If its any consolation to you you are now alone in the shouting front. I have just let rip at DS. We have been painting the front room and the paint was 2 hours dry. A new suite arrived at 2pm...........by 5pm DS had deliberately dragged the back cushions along a wet wall sad All because his sibling had her laptop on and it was hurting his ears and she couldnt turn it down fast enough grrrr! So yep I yelled blush

used2bthin Sat 08-Oct-11 20:06:16

Oh poor you its so hard isnt it? I have had a bad day with DD today and she has kicked and pushed and hit me but is angelic for DP. She has also learned to say silly girl and says it to me constantly. I also lost it today and ranted at her then felt awful because I knwo she doesn't understand half of what I said. She sleeps badly atm and I feel like I am at her beck and call day and night and it makes it hard to be calm when sleep deprived.

We are all only human and being hit and kicked etc would push anyones buttons.

insanityscratching Sat 08-Oct-11 20:44:13

We have had a lovely holiday but I'll be the first to admit that I can't wait to get dd back to school because her incessant chatter is driving me nuts and she doesn't have any of the challenging behaviour you are dealing with.
Dd, if there isn't enough structure to her time, will whine so we have a routine when she is at home for any length of time. She does specific activities for set periods of time broken up by snack, dvd,time in the garden and a walk around the block.
When my two were younger they didn't grasp that something they wanted to do would happen eventually. So if I mentioned a treat it had to be instant gratification.
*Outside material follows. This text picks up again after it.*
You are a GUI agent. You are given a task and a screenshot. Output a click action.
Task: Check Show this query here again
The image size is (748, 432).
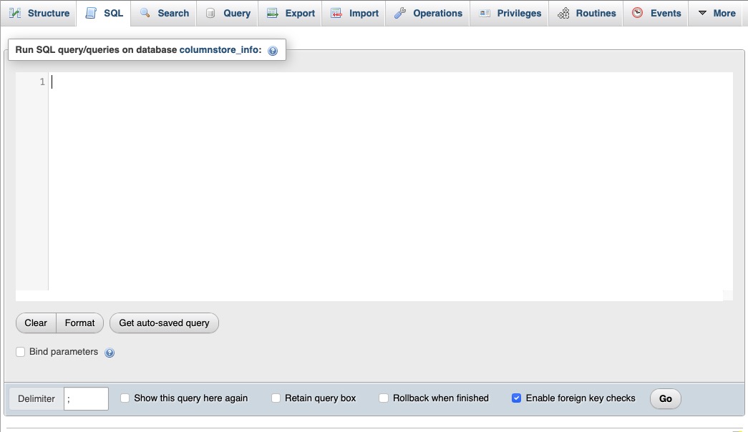click(125, 398)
In that situation where something that they wanted to do was discussed but didn't happen then they would have reacted the same way tbh.
I soon wised up, no discussions in front of them, any treats were mentioned only when they were about to get them.
So in your situation I'd have encouraged dd to welcome daddy home, got both daddy and dd a drink and a snack. Text plans for the afternoon between us, then as he was ready to leave I'd tell dd "shoes on, coat on, shop with Daddy" only once they'd left the house would the treat be mentioned.
Now they are older and particularly because they can grasp time we can be more relaxed and they can manage the anticipation but it too quite a while coming.
Maybe you could give it a go, it will feel strange at first but it gets to be second nature pretty quickly tbh.